Downgraded Expectations

I’m not just referring to the lowered credit rating for US Treasury notes. If Teapublicans are allowed to continue the same political obstructionism they’ve displayed in the first 2-1/2 years of the Obama administration, we should all become accustomed to expecting less. Less jobs. Less retirement benefits. Less access to health care. Less government services. Less civility in public discourse. And less honesty.

Just consider: Despite being elected by an overwhelming majority of the voting public, President Obama has, thus far, been stonewalled by Teapublicans who, the day after the election, stated that their main goal is to make Obama a one-term president. Many on the right immediately called for Obama to fail despite the obvious implication that that would mean the US would also fail.

No previous president has been subjected to such organized obstruction and nonsense. Teapublicans have questioned his legitimacy by saying he was born in Kenya. They have called him a socialist, a communist, a facist and a Nazi. And they have blamed him for the economic disaster created by his predecessor.

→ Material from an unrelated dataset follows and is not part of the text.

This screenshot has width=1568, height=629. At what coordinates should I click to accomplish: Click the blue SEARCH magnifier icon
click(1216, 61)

In Congress, Teapublicans have filibustered a record number of legislative initiatives. They have blocked a record number of cabinet and judicial nominations. They have blocked nearly every attempt to stimulate the economy and create jobs. And they created a debt ceiling “crisis” when their own tax cuts led to massive increases in the national debt.

It’s all part of their “starve the beast” philosophy of less government. So what has it gotten us? An economy that is still struggling more than three years after their less-government-no-regulation policies led to the worst economic crash since the Great Depression. And now that US Treasury bonds have been downgraded as a result of their brinksmanship, the economy is once again teetering on the edge of disaster.

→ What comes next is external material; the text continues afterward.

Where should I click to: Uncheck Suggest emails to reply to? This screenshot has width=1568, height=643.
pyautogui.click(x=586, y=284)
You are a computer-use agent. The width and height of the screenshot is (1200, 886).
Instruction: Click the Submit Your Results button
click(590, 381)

Given that S&P clearly stated its reason for downgrading our bond rating is our dysfunctional Congress, one might assume that Teapublicans will come to their collective senses and begin to compromise in order to create jobs, generate more revenue and cut our deficit.

That is the lesson sane people might take away from S&P’s message. But, that’s not who we’re dealing with.  Instead, we have to rely on John Boehner, Mitch McConnell, Michelle Bachmann and Eric Cantor correctly reading their tea leaves.